Timilehin Okunola

Posted on Jul 12, 2024

How To Scrape Web Applications Using Puppeteer

Introduction

Website scraping offers a pool of possibilities for extracting data from websites for various purposes, such as analysis and content monitoring, web archiving and preservation, and research. Web scraping is an automated task, and Puppeteer, a popular Node.js library for headless Chrome/Chromium browser control, is a powerful tool.

Scraping multiple web pages simultaneously might be difficult, so we will also use the Puppeteer-Cluster package.

In this tutorial, we will use the popular scraping package Puppeteer to scrape the website books.toscrape.com, which was built for scraping purposes. We will use the puppeteer-cluster package to scrape the details of the first 100 books on this website.

Prerequisite

To follow along with this tutorial, you need to have the following installed on your PC
Node >= version 16
Npm
A code editor.

You also need to have a basic knowledge of JavaScript.

Set up puppeteer

Install the package Puppeteer by running the command below.

npm install puppeteer

Now, create a file called index.js.
Now paste the code below into the index.js file to set up the Puppeteer and take a screenshot of the website's first page.


const puppeteer = require("puppeteer");

(async () => {
const browser = await puppeteer.launch({protocolTimeout:600000 });

const page = await browser.newPage();

 await page.goto(`https://books.toscrape.com/index.html`, {
        timeout: 60000,
      });

// Set screen size
await page.setViewport({ width: 1080, height: 1024 });
await page.screenshot({ path: "homepage.png" });

await browser.close();
})();

Now run the command below in your terminal to see the result.

node index

When the code executes, you will see that a new image file called homepage.png has been created in the project's root folder. It contains a screenshot of the website's first landing page.

Now, let us scrape the website properly.

How To Grab Selectors From a Website

To scrape the website, you must grab selectors pointing to each element you want to scrape data.

To do this,

Open your browser
Navigate to the webpage from which you want to scrape data; we will visit the Book To Scrape Website for this tutorial.
Right-click on the time you wish to scrape, and click on inspect, as shown below.

This opens the developers' tools to display the web page's HTML source document and highlights the inspected element.
Right-click on the element from which you wish to scrape data in the dev tools. This opens another modal.
Highlight the Copy option, and a submenu pops up beside the initial modal. Select the Copy Selector.

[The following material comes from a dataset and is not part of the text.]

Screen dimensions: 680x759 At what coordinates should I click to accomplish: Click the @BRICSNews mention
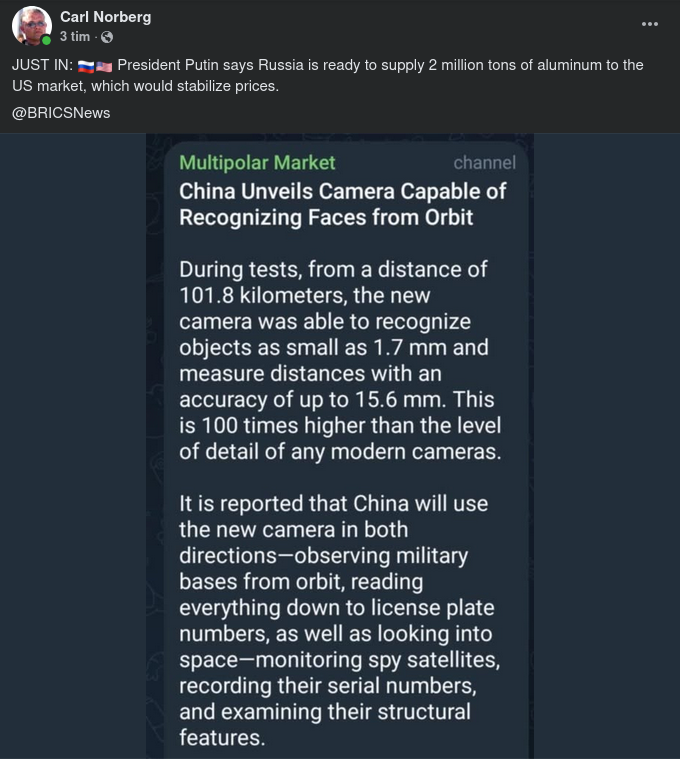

This copies the exact path to the element. However, you can edit the path based on your understanding of the page’s HTML document.

Scrape The First Book On the Page

Grab the selector for the first book div to scrape the first book. Then, grab the element's content using the $eval method. This method expects two properties: the element path selector and a callback function where you define the property you need.

Below is a demo of implementing the $eval method.

const firstBook = await page.$eval(
    "#default > div > div > div > div > section > div:nth-child(2) > ol > li:nth-child(1) > article",
    (e) => e.innerHTML
  );

  console.log(firstBook);

When you add this function to the demo, we wrote earlier before the browser.close function. When you run the scraper in the terminal, you should have the HTML within the article element displayed in the console.

Scrape Multiple Books

Using the $$eval method, it is possible to scrape multiple elements, such as li and ol. The $$eval method expects two properties: the selector of the parent element containing the listed items and a callback function that maps over the array of elements and grabs the specified data from a selected element. This method returns an array of the specified data, which it grabs from each element in the parent element whose selector was specified.

Below is a demo of how to do that with the books on the first page of the Books to Scrape website.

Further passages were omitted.